SPARC hardware is stilling being sold by both Fujistu and Oracle, e.g. the M12 
series released in April,
but it is mostly sold to those already invested in it.
Looking I also saw updates in January for the SPARC32:LEON4 processor
The OpenSPARC.net SPARC64:T1 & T2 seem less active, may just be my lack of 
google-fu

PowerPC is still running along, mostly embedded for the 32bit version, and IBM 
still likes to sell big iron with 64bit Power processors.
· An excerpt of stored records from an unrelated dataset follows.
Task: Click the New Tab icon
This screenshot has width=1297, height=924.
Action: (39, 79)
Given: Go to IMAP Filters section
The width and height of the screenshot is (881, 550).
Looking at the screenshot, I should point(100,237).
SuperH is even having a tiny bit of a renaissance, what with the J-core.org 
people building a VHDL open source version for FPGA/ASIC


Please note: that I am not objecting to having arch keywords on only the base 
@system packages for the minor archs, hopefully it will save a small mountain 
of effort.

Would it be worthwhile to have an other/minor/general keyword shared among the 
arches?
e.g. have keywords always try their arch keyword first and if it is not present 
look for other/minor/general keyword?
sort of like */~*/-* except if your arch is mentioned use that instead.
It could make things easier many packages /should/ not care about which arch it 
is exactly.
I could see it as trying a stable request: 3 arches send yes and dead silence 
from everybody else...
So after a reasonable time mark the 3 that replied and let everyone who did not 
follow the general keyword until they reply.

My current interpretation:

amd64 recent desktops/laptops
x86 most older desktops/laptops
arm most cellphones/tablets
arm64 upcoming cellphones/tablets e.g. raspberry pi3. not yet common running 
64bit.
mips gobs of routers & embedded systems.
everything else niche markets <- Hi, I fit in here a lot.